How to improve my metal effect?

I think if I mix this with a cupemap effect then ill have something pretty good?

Here’s the shader function, it’s a mix from 2 different codes, I thought one was for metal so I played with it until it looked like metal though since then I have learned it was not for metal.
Not too bad for a first attempt? The gold looks good. :slight_smile:
It turns white to silver and yellow to gold.

vec3 CalcMetalPointLight(Light light, vec3 normal, vec3 fragPos, vec3 viewDir, vec3 Diffuse, float Specular, float Shadow)
{
    	vec3 lightDir = normalize(light.Position - fragPos);
    // Diffuse shading
    float diff = max(dot(normal, lightDir), 0.0);
     

   // set important material values
    float roughnessValue = 0.1; // 0 : smooth, 1: rough
    float F0 = 0.0; // fresnel reflectance at normal incidence
    float k = 1.0; // fraction of diffuse reflection (specular reflection = 1 - k)
    // do the lighting calculation for each fragment.
    
	float spec = 0.0;
    if(diff > 0.0)
    {
        // calculate intermediary values
        vec3 halfVector = normalize(lightDir + viewDir);
        float NdotH = max(dot(normal, halfVector), 0.0); 
        float NdotV = max(dot(normal, viewDir), 0.0); // note: this could also be diff, which is the same value
        float VdotH = max(dot(viewDir, halfVector), 0.0);
        float mSquared = roughnessValue * roughnessValue;
        
        // geometric attenuation
        float NH2 = 2.0 * NdotH;
        float g1 = (NH2 * NdotV) / VdotH;
        float g2 = (NH2 * diff) / VdotH;
        float geoAtt = min(1.0, min(g1, g2));
     
        // roughness (or: microfacet distribution function)
        // beckmann distribution function
        float r1 = 1.0 / ( 4.0 * mSquared * pow(NdotH, 4.0));
        float r2 = (NdotH * NdotH - 1.0) / (mSquared * NdotH * NdotH);
        float roughness = r1 * exp(r2);
        
        // fresnel
        // Schlick approximation
        float fresnel = pow(1.0 - VdotH, 5.0);
        fresnel *= (1.0 - F0);
        fresnel += F0;
        
		// Specular shading
    vec3 reflectDir = reflect(-lightDir, normal);
    float spec = pow(max(dot(viewDir, reflectDir), 0.0), 1.0) * (fresnel * geoAtt * roughness) / (NdotV * diff * 3.14);
    }

	// Attenuation
    float distance = length(light.Position - fragPos);
    float attenuation = 1.0f / (1.0 + light.Linear * distance + light.Quadratic * (distance * distance));    
    // Combine results
    vec3 ambient = light.Color * Diffuse;
    vec3 diffuse = light.Color * Diffuse * diff;
    vec3 specular = light.Specular * spec * Specular;
    ambient *= attenuation;
    diffuse *= attenuation;
    specular *= attenuation;
    
    return (ambient + (1.0 - Shadow)) * diff * (k + spec * (1.0 - k)) + 2.0 * (diffuse + specular);
}

The way people are generally doing it is something like this:

With the empirical method:

Have a material that matches metals (with setting ambient, diffuse, specular and shininess)
Use this material in the model
Render the model with Blinn/Phong lighting
Eventually add some extra effects

With some kind of physically accurate rendering, this would look like:

Measure how a metal object reacts to lighting.
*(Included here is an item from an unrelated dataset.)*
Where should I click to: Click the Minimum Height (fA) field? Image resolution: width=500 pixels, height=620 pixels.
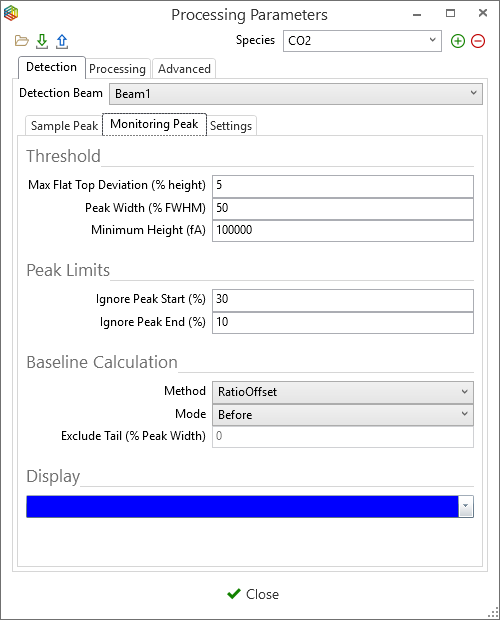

Store these information into some BRDF/BSDF…
Use these BRDF with a model
Render it threw some accurate lighting models (ie based on Cook Torrance function)

You can have more information for the latter by reading about PBR, global illumation and more generally optical books.

As a basis, notice that metal generally have black diffuse values.